What will keep the HR speech control system in check is openness and a sense of the ridiculous. Shakedown does an excellent job in the cause of both. In fact, aside from the plight of the victims dragged into this mire, the whole HR business is risible. There isn’t a single case in the book which isn’t silly. Probably the best stuff is the Nazi-hunting, the HR system’s number one priority, which amounts to the spectacle of one little gang of Gestapo wannabes snooping on another. Nazi chat sites are where our bureaucratic Web-surfers hang out, trying to raise the temperature. Levant even suggests the possibility that there may have been times when there weren’t any genuine neo-Nazis on these sites at all, only Canadian government employees trying to entrap each other (it’s not clear if they all knew each other’s fake identities). Nazi kooks, wacky bureaucrats, deeply offended oddball complainants, foaming imams: that is what comes out of the HR barrel of monkeys.

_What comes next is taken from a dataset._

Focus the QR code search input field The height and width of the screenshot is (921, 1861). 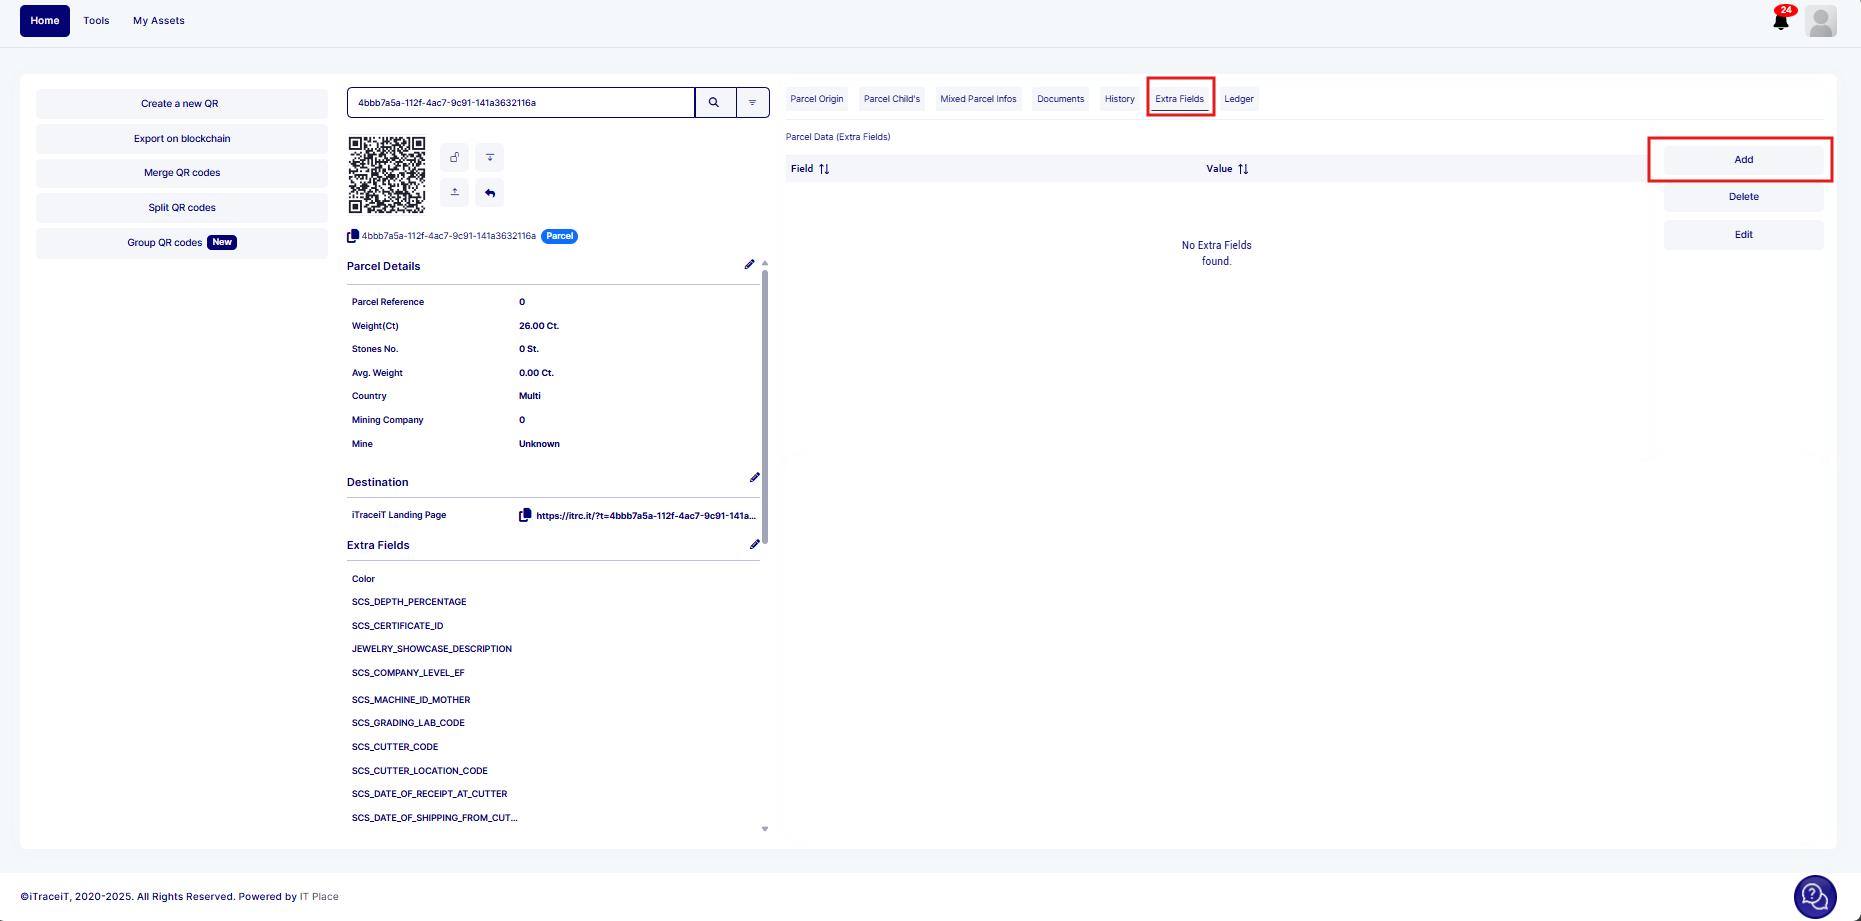[x=520, y=102]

To close on the downside, however, while it isn’t very likely that the HR speech tribunals are going to grow into a full-fledged threat to freedom of speech it is not clear that they are going to go away either. While many of their practices, and even their existence, may ultimately turn out to be unconstitutional such a conclusion cannot be reached without many years or even decades of litigation, and, with all respect to Ezra Levant’s persistence and determination, it isn’t clear who has the motivation and resources to fight and win such a battle. The alternative, and more direct, route to the elimination of HR speech tribunals is political, but the obstacles here look just as formidable. The Conservatives voted to abolish HR speech tribunals at the convention in Winnipeg last fall, but this is really nothing more than the PM allowing the rabble let off steam. There is little reason to think that the Tories (or any other party) are going to come within a mile of this radioactive issue. And despite the mutterings of various MPs cited by Levant the old saw applies: backbenchers are nobodies. For movement on this issue the PM or at least the Leader of the Opposition is going to have to come out with an unequivocal stand on the matter. This isn’t going to happen, or at least not without a great deal of pressure from the public. Mere disapproval, as is clear from the example of the parallel “justice” system for young offenders, doesn’t get the job done when something is set in cement. So we are quite likely left with a standoff. The HR speech creature will have to lay off prey that it can’t swallow, like Maclean’s (too big) or Levant (too prickly), but it will continue to slither around in the weeds hunting various right-wing crawly amphibians and wiggly neo-Nazi worms of the online ecosystem. Despite Levant’s optimistic characterization of HR speech codes as being fundamentally un-Canadian there is more truth in Mark Steyn’s observation that many Canadians, like many Europeans, view unfettered freedom of speech as an American and suspect concept. Shakedown is an important contribution to defending our democratic rights, for which Ezra Levant deserves congratulations. But it isn’t the end of the battle, although it may be the end of the beginning.